I have a friend who does this mainly to make up for the fact that when not in public she can't be arsed to do anything with her dc at all!Lots of OTT getting down on her knees and explaining weighing shit in supermarkets and working out prices and explaining the PC way to deal with every bloody day to day situation you can think of Drives us nuts!

LargeLatte · 13/02/2011 14:14

I must do really quiet parenting then - ds's constantly asking me baffling questions like 'Mummy why is the Moon still out and the sun' - ds3 me very quietly mumbling 'oooh because the moon must be especially low down in the sky today because it is a Tuesday' or some other totally made up answer, very very quietly so no other parents can hear my scientific ineptitude.

BoffinMum · 13/02/2011 14:14

I know, it's dreadful. I just couldn't be arsed having the argument each week about bothering to go the rehearsal, but I had a feeling he enjoyed it once he got there, so I thought sod it, let's go with the extrinsic motivation and stuff all the worthy types with their sing song voices and their perfect children. (He loves going now though, so he gets paid for doing something he'd probably do anyway and good for him. He spends it all on lego anyway).

Adair · 13/02/2011 14:39

Largelatte, the 'correct answer' ImVHo is always 'i don't know, darling, what do YOU think?'... and then 'ooh, maybe...'

Ismene · 13/02/2011 17:43

I do this. I have also openly admitted to loud parenting when I was in a previous incarnation. I can't help it. I even just gave her a detailed explanation of nits including the etymology of 'feeling lousy'whilst giving her the once over with the nitty gritty. There is no hope is there?

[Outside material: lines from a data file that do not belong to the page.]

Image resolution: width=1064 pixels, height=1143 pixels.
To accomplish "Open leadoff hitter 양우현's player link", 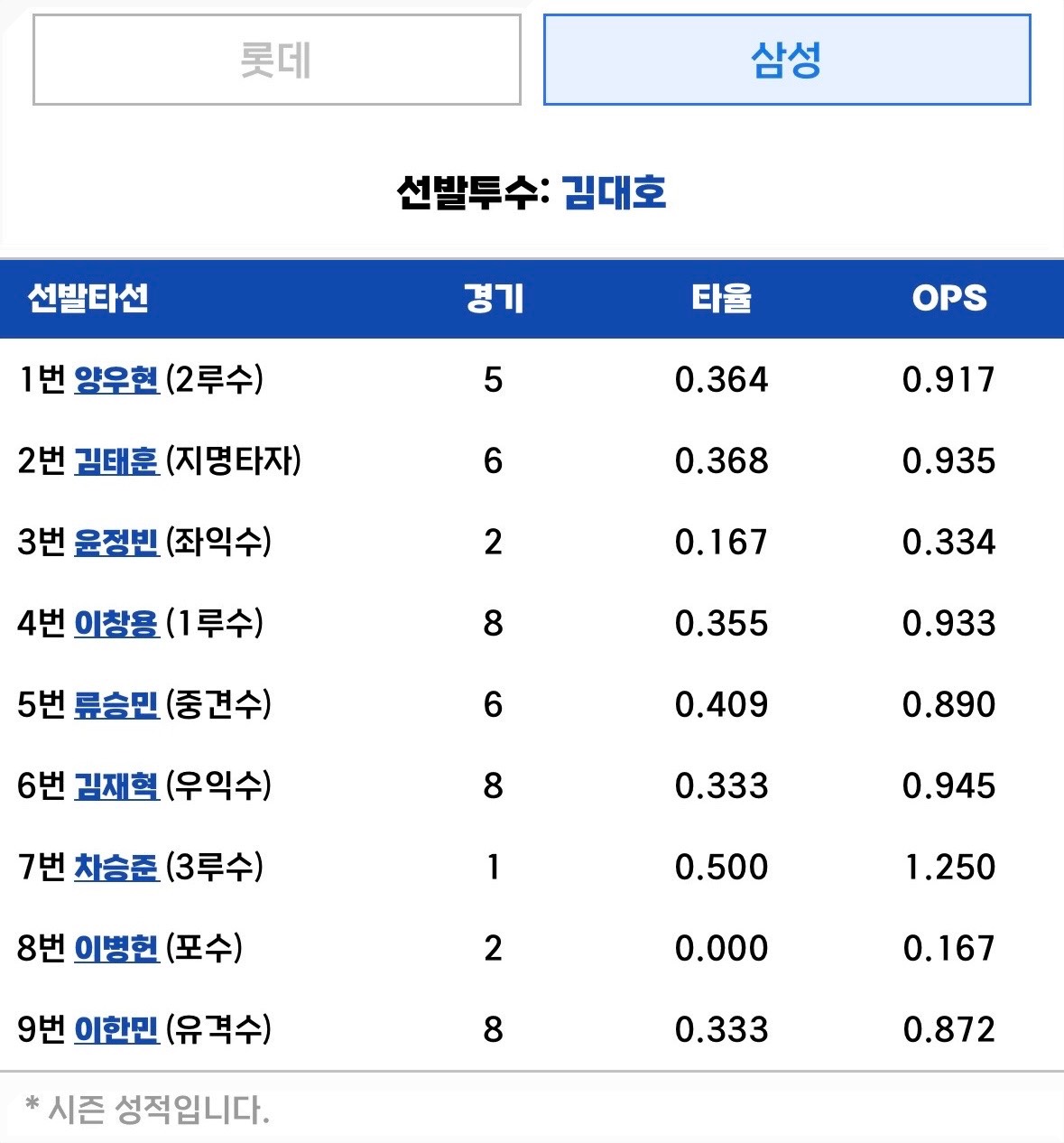I will (x=116, y=379).
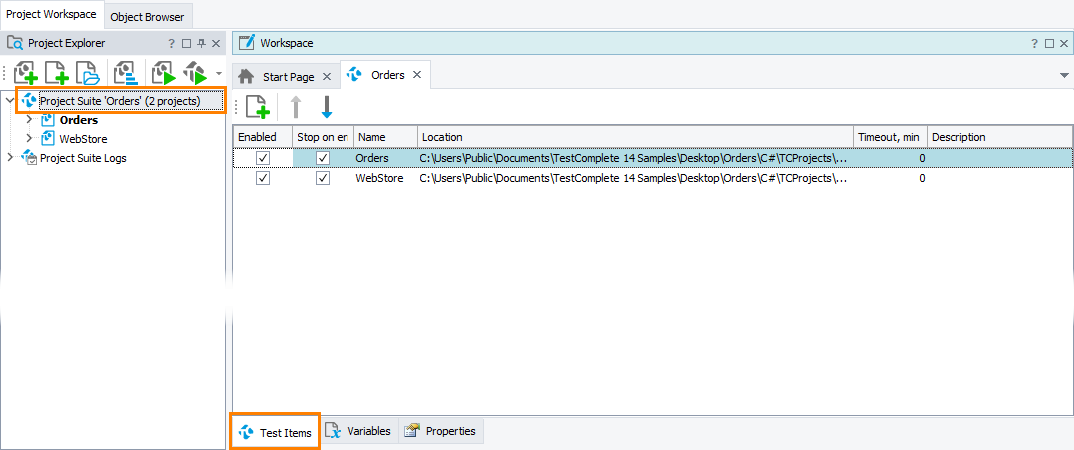Expand the WebStore project tree node
This screenshot has width=1074, height=450.
[29, 138]
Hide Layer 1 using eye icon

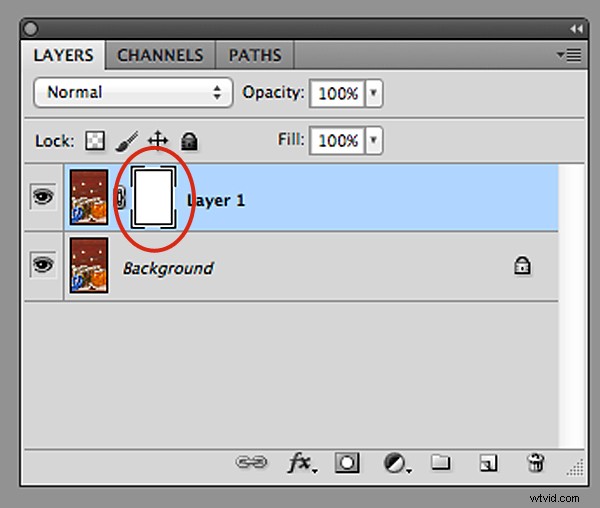[43, 199]
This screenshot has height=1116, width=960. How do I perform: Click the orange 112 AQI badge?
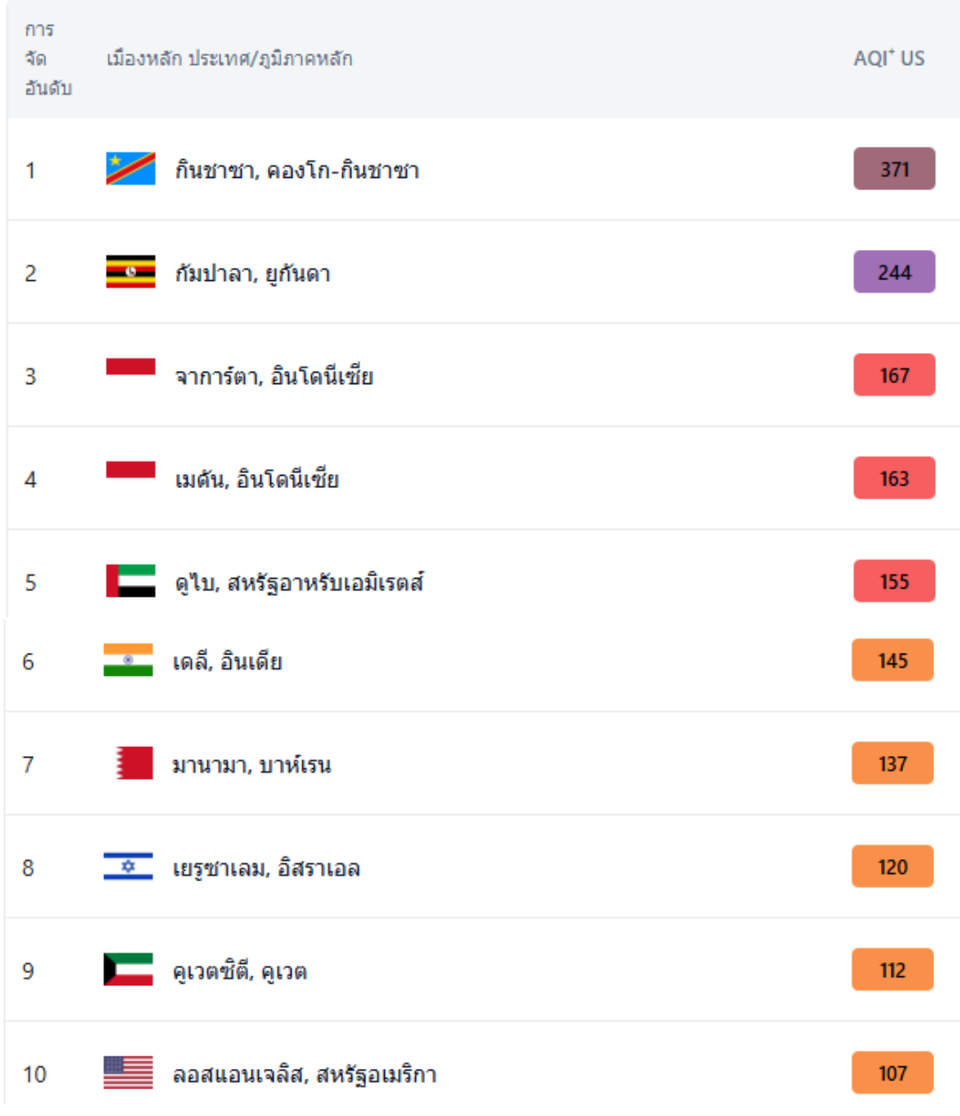point(892,969)
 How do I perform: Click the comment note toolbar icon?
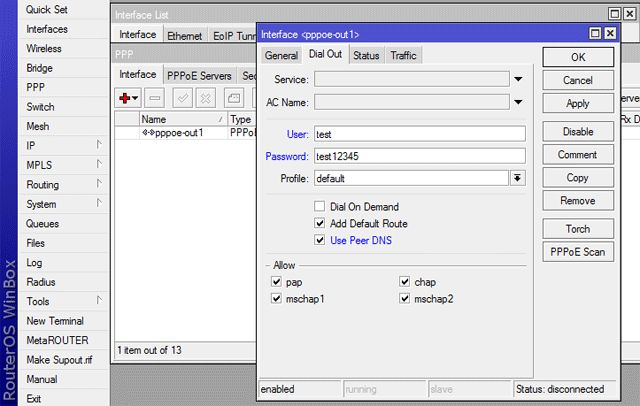[x=232, y=98]
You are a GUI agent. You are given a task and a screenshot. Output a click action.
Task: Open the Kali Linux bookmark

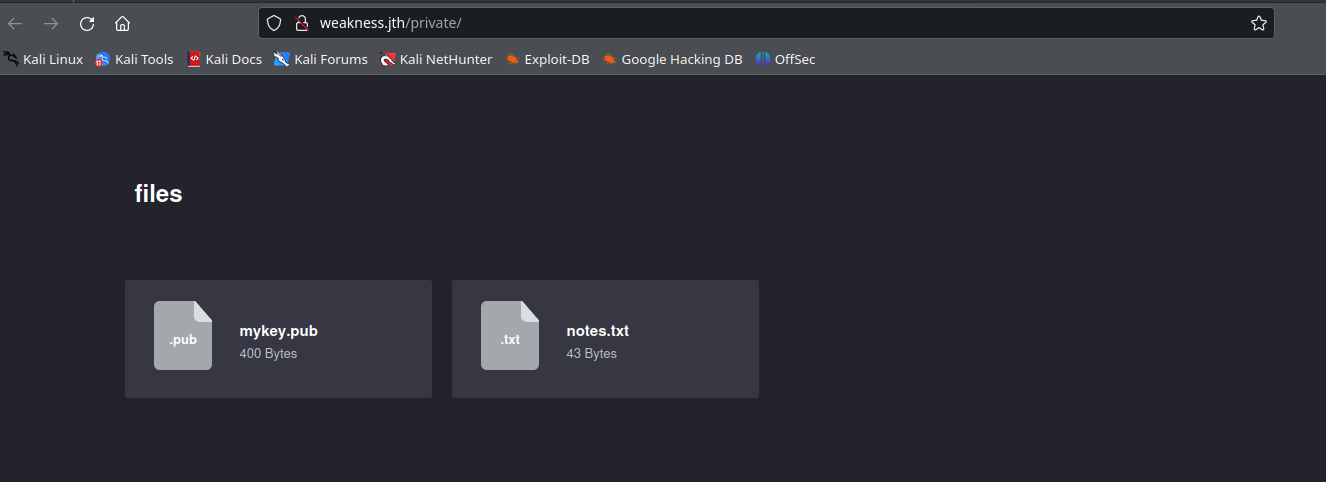44,59
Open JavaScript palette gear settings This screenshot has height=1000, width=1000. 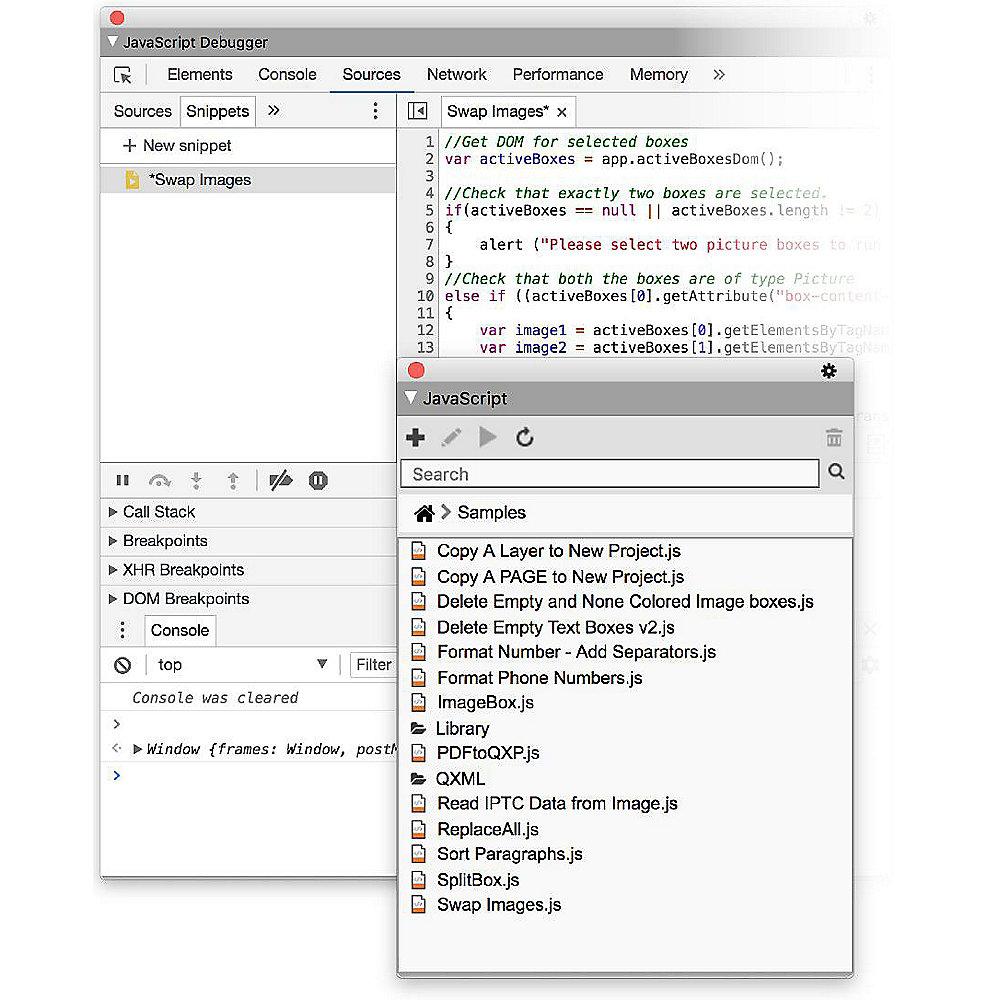pyautogui.click(x=829, y=372)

On the plus side, I am saving hard for the therapy and it sounds like I can put abit more towards it if I've fucked up her chances to get into uni already Grin

In my defence she is currently shouting 'blinkin' car, go the right blinkin' way' whilst playing mario kart on the wii, so maybe it all balances out?

FreudianSlippery · 13/02/2011 18:05

Brilliant thread!

"Kids have to learn to ask good questions in order to build brain power. Poking knowledge in there won't do it for them." So so true! I am a bit teachery really, DH and I are geeks when it comes to knowing stuff, but we deliberately leave it until she asks. Which is starting to happen more now, we are definitely in the Why Phase Hmm

I have to emphasise though that I am NOT loud. I hate feeling like people are listening to me on the bus or whatever, I'm quite shy.